Banc of California (BANC)

Underperform
We wouldn’t buy Banc of California. Not only did its demand evaporate but also its negative returns on capital show it destroyed shareholder value. StockStory Analyst Team
Anthony Lee, Lead Equity Analyst
Kayode Omotosho, Equity Analyst

2. Summary

Underperform

Why We Think Banc of California Will Underperform

Originally established in 1941 and now operating with a tech-forward approach that includes its SmartStreet platform for homeowner associations, Banc of California (NYSE:BANC) is a California-based bank holding company that provides banking services to small and middle-market businesses, entrepreneurs, and individuals.

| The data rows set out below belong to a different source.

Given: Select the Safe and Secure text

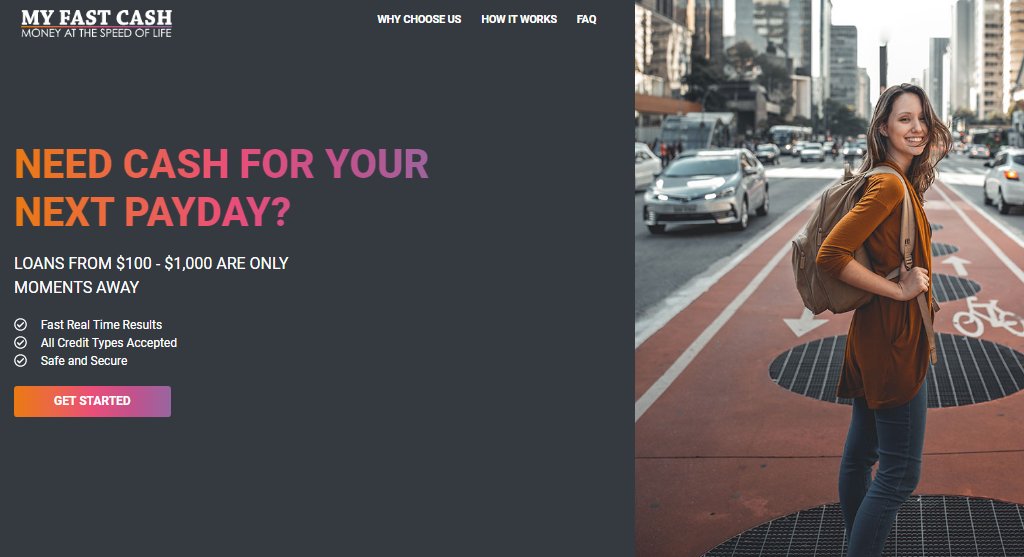Looking at the screenshot, I should [x=84, y=360].
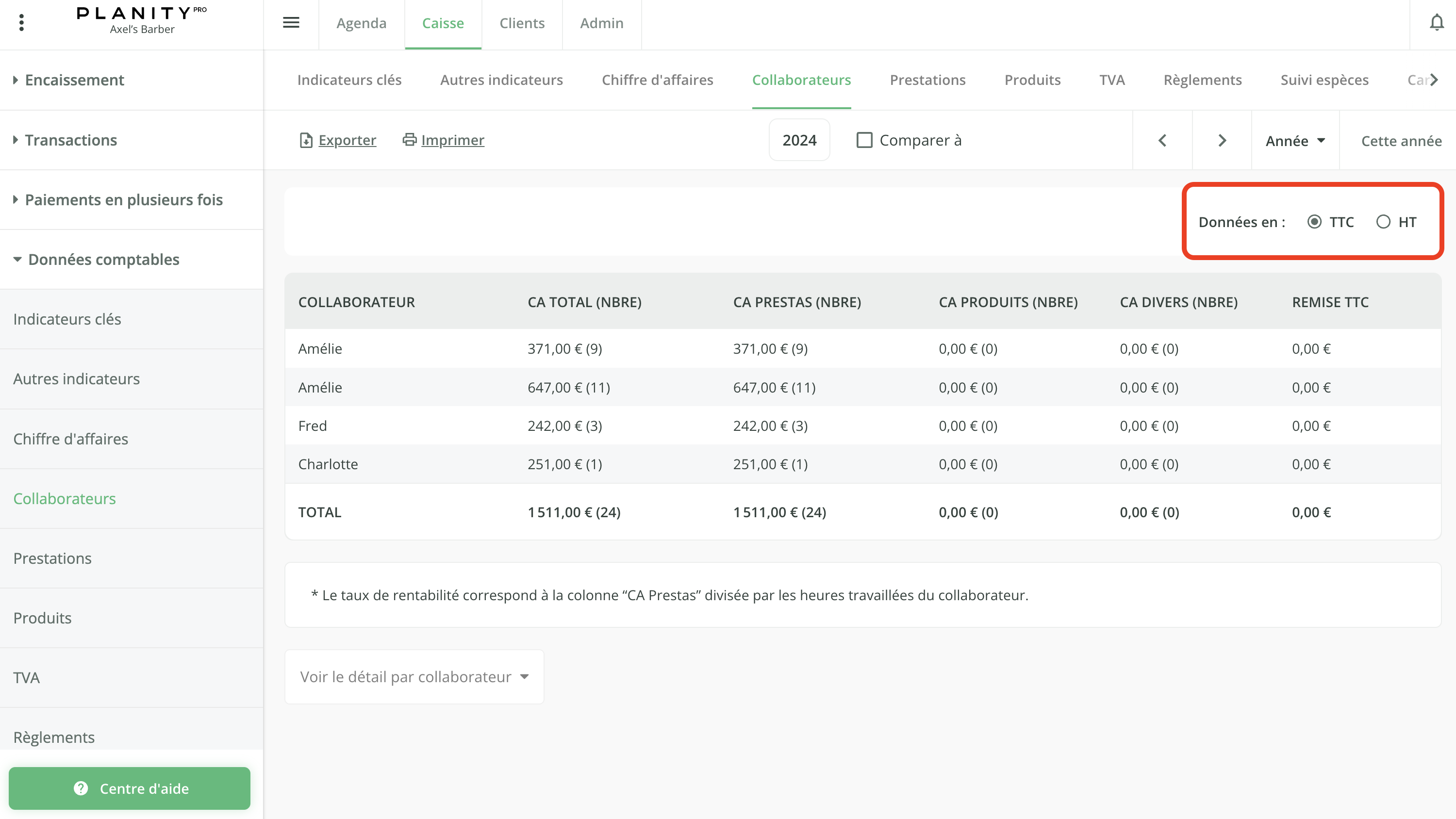Viewport: 1456px width, 819px height.
Task: Go to next year arrow
Action: 1222,140
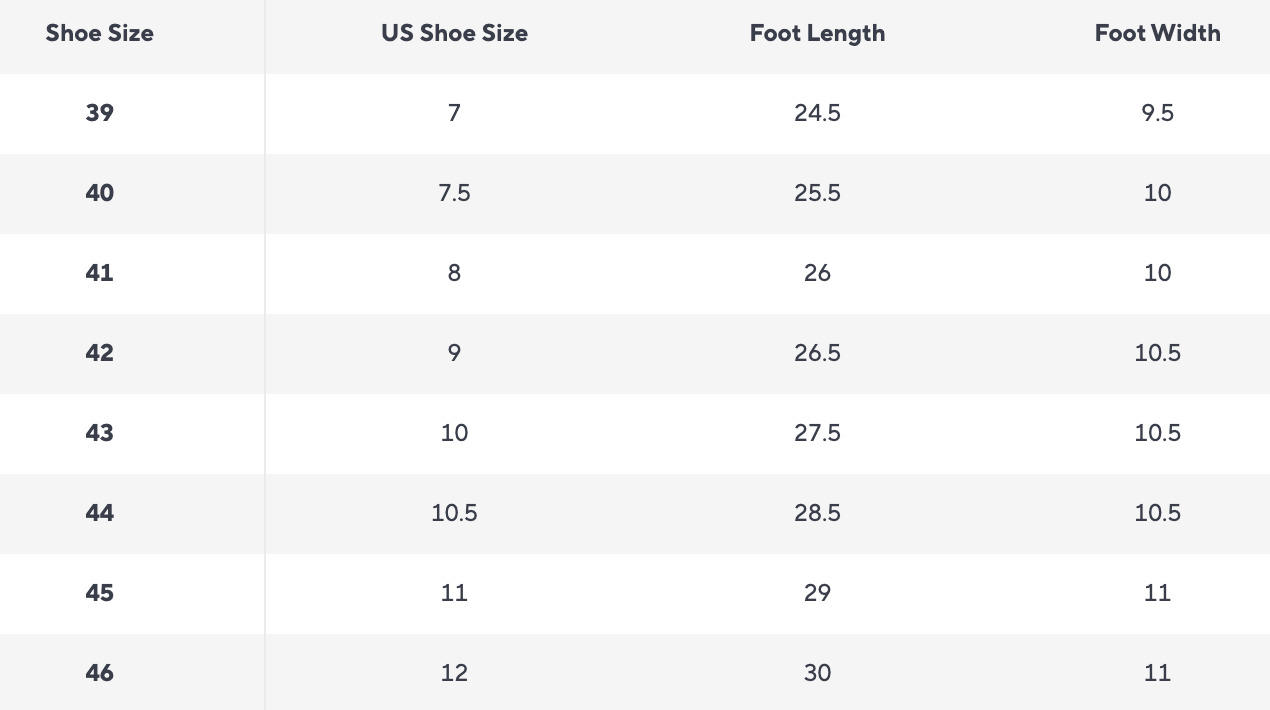This screenshot has width=1270, height=710.
Task: Click the "Foot Length" header cell
Action: [x=817, y=33]
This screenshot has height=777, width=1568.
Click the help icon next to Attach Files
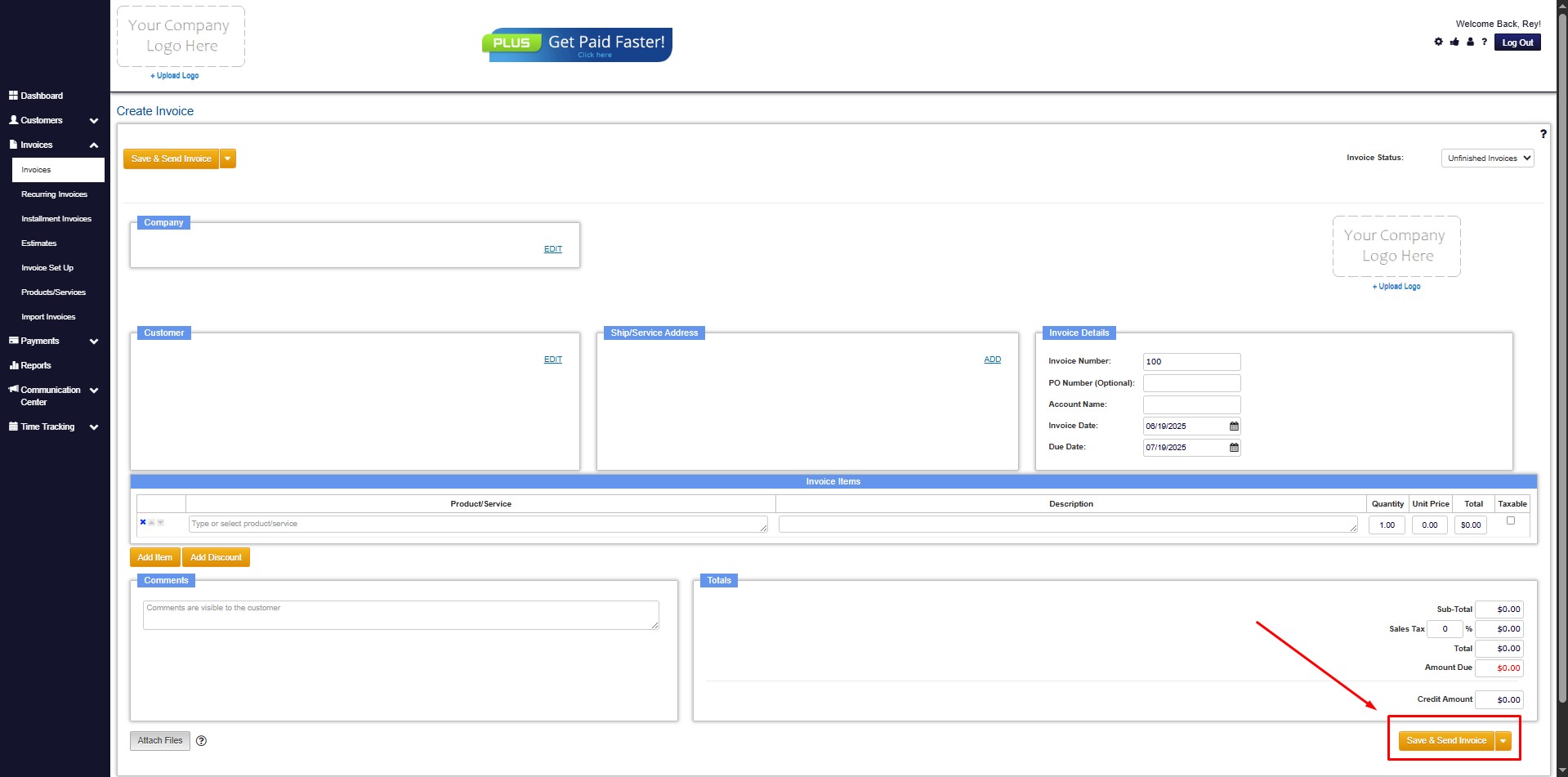point(201,740)
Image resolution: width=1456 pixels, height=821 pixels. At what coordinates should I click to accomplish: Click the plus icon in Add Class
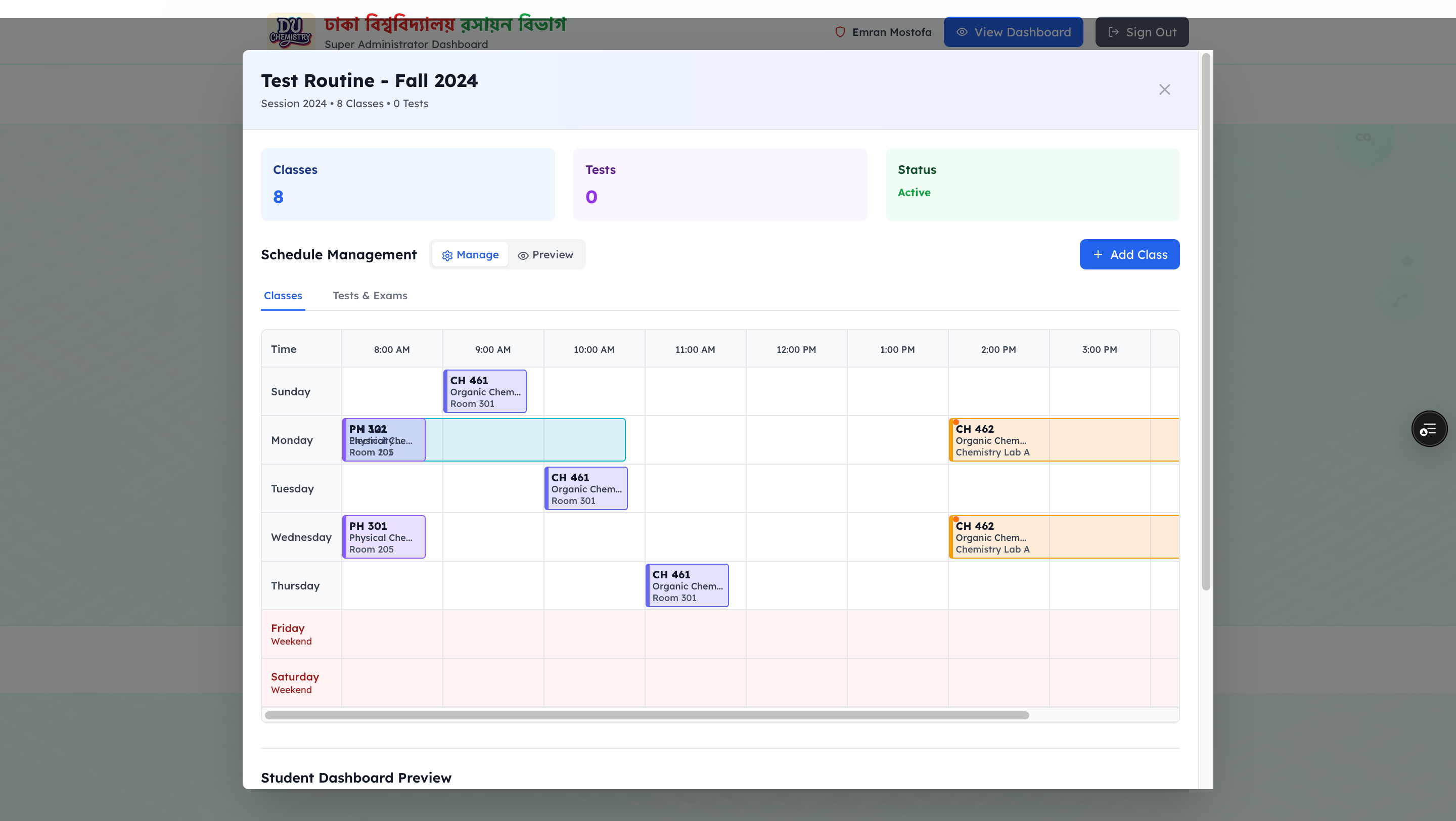coord(1098,255)
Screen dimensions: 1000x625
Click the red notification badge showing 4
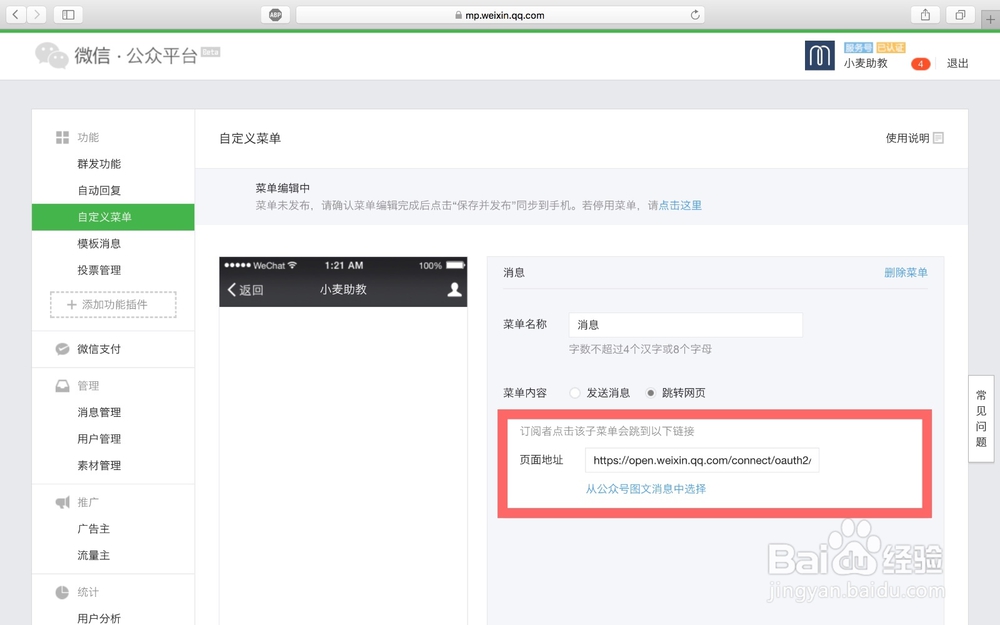click(x=920, y=63)
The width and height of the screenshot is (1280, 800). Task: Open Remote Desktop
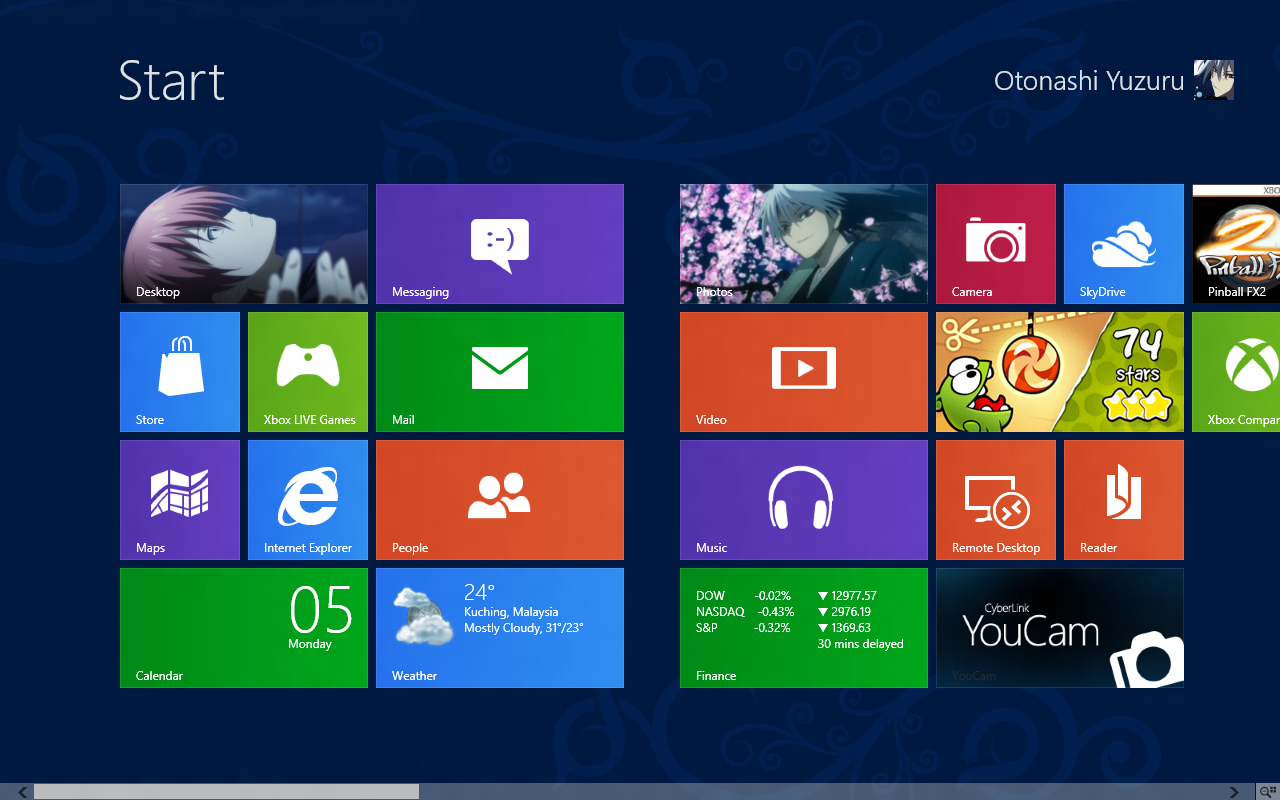(995, 499)
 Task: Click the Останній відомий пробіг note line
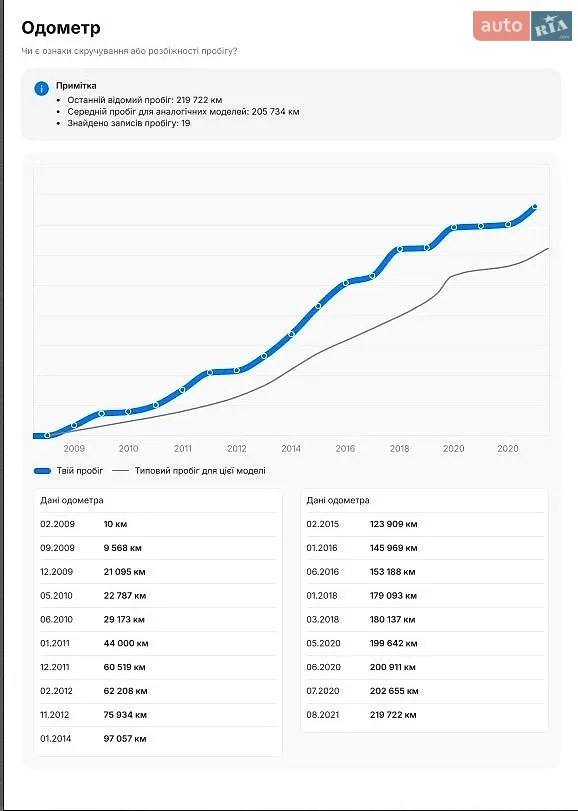pos(145,99)
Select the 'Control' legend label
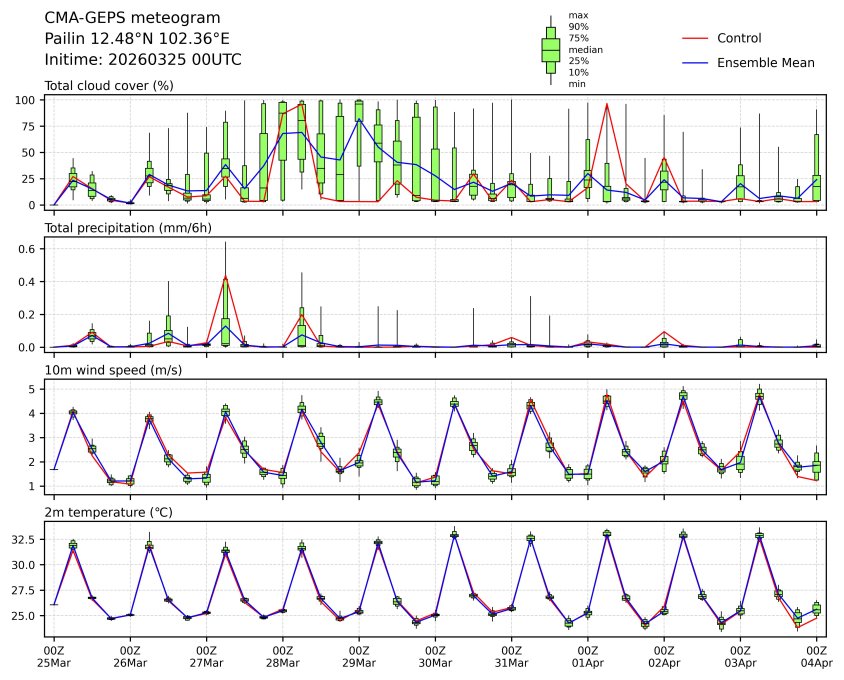Screen dimensions: 844x680 [x=739, y=38]
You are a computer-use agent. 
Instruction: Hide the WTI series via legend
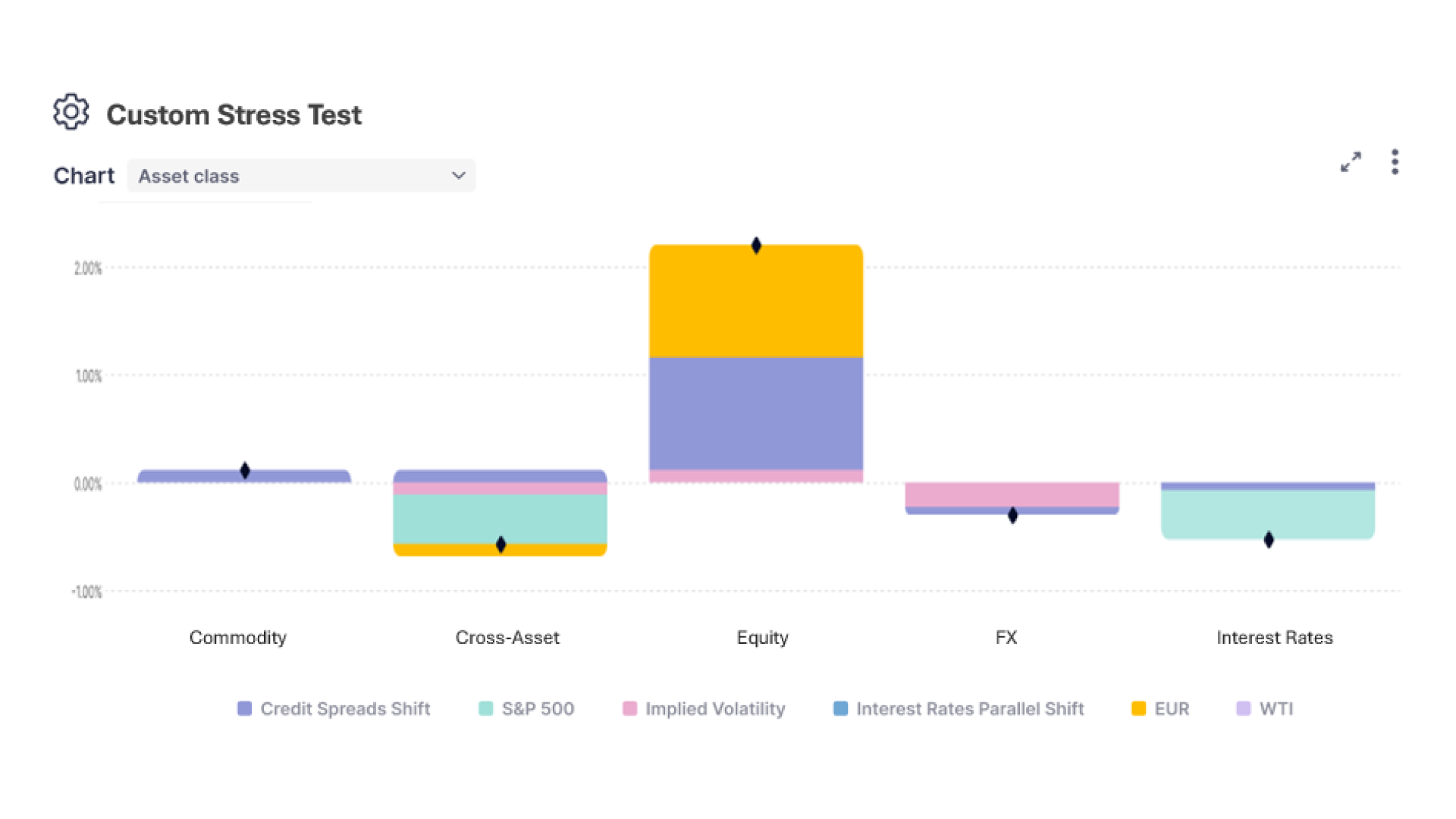coord(1276,708)
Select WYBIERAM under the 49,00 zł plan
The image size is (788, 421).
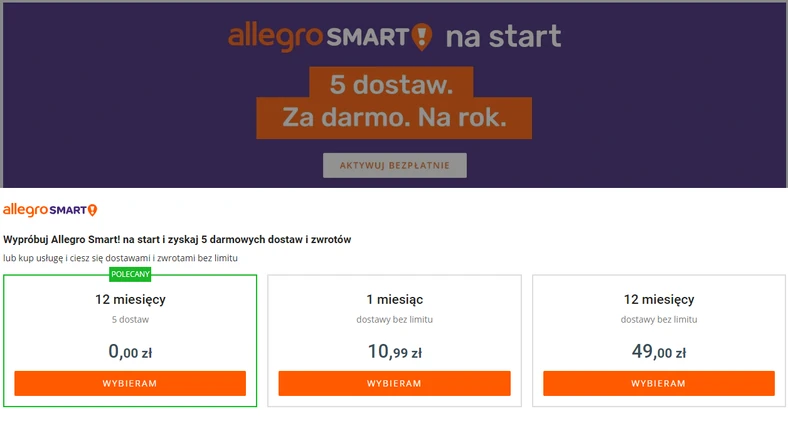coord(658,383)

  • Sales were flat over the last five years, indicating it’s failed to expand this cycle
  • Tangible book value per share tumbled by 3.9% annually over the last five years, showing banking sector trends are working against its favor during this cycle
  • Muted 2.4% annual net interest income growth over the last five years shows its demand lagged behind its banking peers
Banc of California lacks the business quality we seek. There are better opportunities in the market.
StockStory Analyst Team

Why There Are Better Opportunities Than Banc of California

At $20.35 per share, Banc of California trades at 1x forward P/B. Banc of California’s multiple may seem like a great deal among banking peers, but we think there are valid reasons why it’s this cheap.

It’s better to pay up for high-quality businesses with higher long-term earnings potential rather than to buy lower-quality stocks because they appear cheap. These challenged businesses often don’t re-rate, a phenomenon known as a “value trap”.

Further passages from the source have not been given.